The paper's abstract notes: "Humans and mice with natural red hair have elevated basal pain thresholds and increased sensitivity to opioid analgesics.
"We investigated the mechanisms responsible for higher nociceptive thresholds in red-haired mice resulting from a loss of melanocortin 1 receptor (MC1R) function and found that the increased thresholds are melanocyte dependent. [sic]"
Although the study has been restricted exclusively to epidermal samples of rodents, the similarities between the skin of mice and men could mean that ginger human beings boast the same high pain tolerance.

However, a lack of melanocortin 1, which is also has a factor in determining the body's skin tone through the production of melanin, also means that redheads are more likely to be pale and find it harder to tan.
Commenting on their findings in an official statement, the study's lead author, Dr.

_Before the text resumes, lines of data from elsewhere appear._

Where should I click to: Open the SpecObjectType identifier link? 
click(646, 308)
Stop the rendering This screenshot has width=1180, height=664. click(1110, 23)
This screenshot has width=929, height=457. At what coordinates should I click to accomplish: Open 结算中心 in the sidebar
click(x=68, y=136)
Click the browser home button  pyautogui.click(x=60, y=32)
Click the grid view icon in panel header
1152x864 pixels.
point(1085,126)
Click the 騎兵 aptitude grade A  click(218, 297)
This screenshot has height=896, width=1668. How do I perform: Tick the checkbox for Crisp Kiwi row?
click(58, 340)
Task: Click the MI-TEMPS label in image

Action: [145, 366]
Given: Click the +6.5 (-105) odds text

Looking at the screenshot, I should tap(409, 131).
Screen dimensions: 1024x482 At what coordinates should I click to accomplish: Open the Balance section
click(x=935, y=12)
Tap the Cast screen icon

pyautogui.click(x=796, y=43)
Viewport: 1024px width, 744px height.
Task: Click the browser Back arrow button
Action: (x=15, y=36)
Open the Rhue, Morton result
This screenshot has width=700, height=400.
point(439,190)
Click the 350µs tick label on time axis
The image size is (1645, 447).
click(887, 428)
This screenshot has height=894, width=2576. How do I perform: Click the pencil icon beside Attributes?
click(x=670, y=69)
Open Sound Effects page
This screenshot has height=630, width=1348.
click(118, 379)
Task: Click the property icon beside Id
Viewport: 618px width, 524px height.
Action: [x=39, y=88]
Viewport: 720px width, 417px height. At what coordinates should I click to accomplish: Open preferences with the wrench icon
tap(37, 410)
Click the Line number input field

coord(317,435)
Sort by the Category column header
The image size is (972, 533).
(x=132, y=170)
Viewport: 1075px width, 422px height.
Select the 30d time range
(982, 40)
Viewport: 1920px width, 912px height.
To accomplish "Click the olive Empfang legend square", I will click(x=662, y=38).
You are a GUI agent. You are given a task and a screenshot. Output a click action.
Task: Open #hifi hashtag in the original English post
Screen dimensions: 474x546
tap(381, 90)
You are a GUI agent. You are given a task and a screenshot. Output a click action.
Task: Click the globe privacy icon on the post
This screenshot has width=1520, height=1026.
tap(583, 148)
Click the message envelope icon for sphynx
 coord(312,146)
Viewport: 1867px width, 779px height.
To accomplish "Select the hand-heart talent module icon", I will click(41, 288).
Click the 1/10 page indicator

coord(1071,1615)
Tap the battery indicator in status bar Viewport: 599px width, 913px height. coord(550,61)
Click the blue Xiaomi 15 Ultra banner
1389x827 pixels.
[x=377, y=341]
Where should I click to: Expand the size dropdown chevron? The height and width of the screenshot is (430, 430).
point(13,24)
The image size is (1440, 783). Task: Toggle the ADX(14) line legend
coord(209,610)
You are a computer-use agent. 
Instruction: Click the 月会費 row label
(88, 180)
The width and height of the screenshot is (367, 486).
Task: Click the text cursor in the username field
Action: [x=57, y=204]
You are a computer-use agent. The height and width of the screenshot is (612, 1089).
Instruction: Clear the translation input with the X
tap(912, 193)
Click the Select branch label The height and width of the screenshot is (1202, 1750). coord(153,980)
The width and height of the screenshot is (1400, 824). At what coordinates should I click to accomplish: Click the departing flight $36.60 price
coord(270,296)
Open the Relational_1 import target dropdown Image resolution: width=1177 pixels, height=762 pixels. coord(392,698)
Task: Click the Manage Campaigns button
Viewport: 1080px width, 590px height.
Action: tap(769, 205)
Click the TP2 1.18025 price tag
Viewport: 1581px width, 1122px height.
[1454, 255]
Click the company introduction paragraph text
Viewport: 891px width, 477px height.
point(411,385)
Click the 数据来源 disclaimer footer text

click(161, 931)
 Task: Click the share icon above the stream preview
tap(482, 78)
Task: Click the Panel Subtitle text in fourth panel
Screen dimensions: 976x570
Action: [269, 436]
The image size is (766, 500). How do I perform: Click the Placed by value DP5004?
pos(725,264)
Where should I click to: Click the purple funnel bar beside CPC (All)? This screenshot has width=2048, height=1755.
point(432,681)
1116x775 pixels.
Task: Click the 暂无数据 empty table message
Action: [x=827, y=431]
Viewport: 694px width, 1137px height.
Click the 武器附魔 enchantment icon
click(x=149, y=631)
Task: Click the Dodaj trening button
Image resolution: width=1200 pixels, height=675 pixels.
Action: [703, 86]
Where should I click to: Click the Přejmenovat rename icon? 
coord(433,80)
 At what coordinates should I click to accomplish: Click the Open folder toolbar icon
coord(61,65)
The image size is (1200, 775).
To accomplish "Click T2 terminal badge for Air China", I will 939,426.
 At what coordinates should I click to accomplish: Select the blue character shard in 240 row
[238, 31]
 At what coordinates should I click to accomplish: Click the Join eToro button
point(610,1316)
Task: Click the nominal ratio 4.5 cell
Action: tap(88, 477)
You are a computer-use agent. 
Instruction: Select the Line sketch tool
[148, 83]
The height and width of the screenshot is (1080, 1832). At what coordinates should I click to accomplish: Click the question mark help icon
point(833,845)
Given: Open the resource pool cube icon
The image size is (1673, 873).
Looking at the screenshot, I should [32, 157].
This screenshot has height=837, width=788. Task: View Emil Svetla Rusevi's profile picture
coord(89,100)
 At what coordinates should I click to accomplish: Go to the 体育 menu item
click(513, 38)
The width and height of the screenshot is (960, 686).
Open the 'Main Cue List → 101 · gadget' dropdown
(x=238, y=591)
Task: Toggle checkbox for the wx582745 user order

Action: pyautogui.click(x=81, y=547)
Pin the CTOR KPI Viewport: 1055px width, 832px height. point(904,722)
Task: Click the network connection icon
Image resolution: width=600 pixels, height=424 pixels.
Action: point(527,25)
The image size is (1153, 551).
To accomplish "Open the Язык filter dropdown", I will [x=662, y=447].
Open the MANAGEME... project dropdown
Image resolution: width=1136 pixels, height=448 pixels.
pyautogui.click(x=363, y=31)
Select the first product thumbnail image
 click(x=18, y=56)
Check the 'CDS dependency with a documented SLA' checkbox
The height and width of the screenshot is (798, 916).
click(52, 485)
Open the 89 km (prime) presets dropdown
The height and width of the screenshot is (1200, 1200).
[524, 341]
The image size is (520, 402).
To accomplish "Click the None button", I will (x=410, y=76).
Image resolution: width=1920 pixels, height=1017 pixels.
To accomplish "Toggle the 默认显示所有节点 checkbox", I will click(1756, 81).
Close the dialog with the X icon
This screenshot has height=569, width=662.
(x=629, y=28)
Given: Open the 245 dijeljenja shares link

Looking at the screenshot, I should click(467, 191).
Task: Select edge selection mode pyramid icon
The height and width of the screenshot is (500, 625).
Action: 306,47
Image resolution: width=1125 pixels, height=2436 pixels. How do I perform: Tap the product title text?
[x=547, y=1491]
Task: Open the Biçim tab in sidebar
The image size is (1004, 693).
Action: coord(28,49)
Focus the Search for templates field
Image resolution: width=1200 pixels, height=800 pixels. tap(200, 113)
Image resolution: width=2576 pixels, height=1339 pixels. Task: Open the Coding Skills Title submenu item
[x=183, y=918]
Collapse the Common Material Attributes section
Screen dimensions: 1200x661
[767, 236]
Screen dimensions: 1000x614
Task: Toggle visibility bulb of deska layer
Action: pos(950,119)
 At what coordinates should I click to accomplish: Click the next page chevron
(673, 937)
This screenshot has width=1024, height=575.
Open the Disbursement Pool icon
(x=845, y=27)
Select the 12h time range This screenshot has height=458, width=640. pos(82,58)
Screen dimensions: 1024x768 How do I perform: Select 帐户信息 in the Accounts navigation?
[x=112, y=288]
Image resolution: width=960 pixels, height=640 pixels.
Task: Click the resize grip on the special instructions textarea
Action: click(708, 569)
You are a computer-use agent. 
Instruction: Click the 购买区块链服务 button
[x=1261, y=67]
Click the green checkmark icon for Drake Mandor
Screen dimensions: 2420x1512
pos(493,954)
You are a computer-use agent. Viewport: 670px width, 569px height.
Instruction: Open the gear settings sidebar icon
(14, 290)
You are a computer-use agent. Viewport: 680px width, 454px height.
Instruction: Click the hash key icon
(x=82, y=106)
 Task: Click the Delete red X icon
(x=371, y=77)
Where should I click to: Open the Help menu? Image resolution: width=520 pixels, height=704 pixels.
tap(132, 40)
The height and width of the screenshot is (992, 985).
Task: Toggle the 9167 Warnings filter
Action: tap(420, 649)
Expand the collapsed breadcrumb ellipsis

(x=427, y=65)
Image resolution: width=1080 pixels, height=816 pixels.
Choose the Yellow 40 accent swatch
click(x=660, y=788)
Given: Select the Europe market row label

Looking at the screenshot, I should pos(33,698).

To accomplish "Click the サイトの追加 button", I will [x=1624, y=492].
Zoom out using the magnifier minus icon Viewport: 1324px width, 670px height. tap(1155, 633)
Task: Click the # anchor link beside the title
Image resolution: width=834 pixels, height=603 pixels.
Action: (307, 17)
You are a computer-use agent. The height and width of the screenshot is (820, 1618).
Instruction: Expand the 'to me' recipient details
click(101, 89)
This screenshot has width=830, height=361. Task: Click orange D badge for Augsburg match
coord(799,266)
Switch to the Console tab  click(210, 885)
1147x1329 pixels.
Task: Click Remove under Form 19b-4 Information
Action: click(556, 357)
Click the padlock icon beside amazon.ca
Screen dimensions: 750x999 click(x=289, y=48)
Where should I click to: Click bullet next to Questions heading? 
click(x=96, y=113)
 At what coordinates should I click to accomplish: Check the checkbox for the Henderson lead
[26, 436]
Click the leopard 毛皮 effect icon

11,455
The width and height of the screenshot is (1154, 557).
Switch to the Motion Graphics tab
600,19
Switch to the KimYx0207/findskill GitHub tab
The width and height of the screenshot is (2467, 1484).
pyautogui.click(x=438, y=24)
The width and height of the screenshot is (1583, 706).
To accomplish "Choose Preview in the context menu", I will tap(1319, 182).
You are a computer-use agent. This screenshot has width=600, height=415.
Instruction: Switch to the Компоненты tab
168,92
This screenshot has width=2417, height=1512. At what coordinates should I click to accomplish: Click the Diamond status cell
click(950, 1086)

David Fischer, stated: "These findings describe the mechanistic basis behind earlier evidence suggesting varied pain thresholds in different pigmentation backgrounds.
"Understanding this mechanism provides validation of this earlier evidence and a valuable recognition for medical personnel when caring for patients whose pain sensitivities may vary."

Meanwhile, co-lead author Lajos V. Kemény concurred, added: "Our ongoing work is focused on elucidating how additional skin-derived signals regulate pain and opioid signaling.
"Understanding these pathways in depth may lead to the identification of novel pain-modulating strategies."